(Beginning of Input data)

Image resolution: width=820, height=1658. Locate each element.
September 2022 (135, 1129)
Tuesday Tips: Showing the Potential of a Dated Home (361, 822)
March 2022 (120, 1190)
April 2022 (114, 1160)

(End of Input data)

Your goal ▸ Copy each record above so that no word or mark differs.

Response below ▸
Image resolution: width=820, height=1658. Locate each element.
September 2022 (135, 1129)
Tuesday Tips: Showing the Potential of a Dated Home (361, 822)
March 2022 (120, 1190)
April 2022 (114, 1160)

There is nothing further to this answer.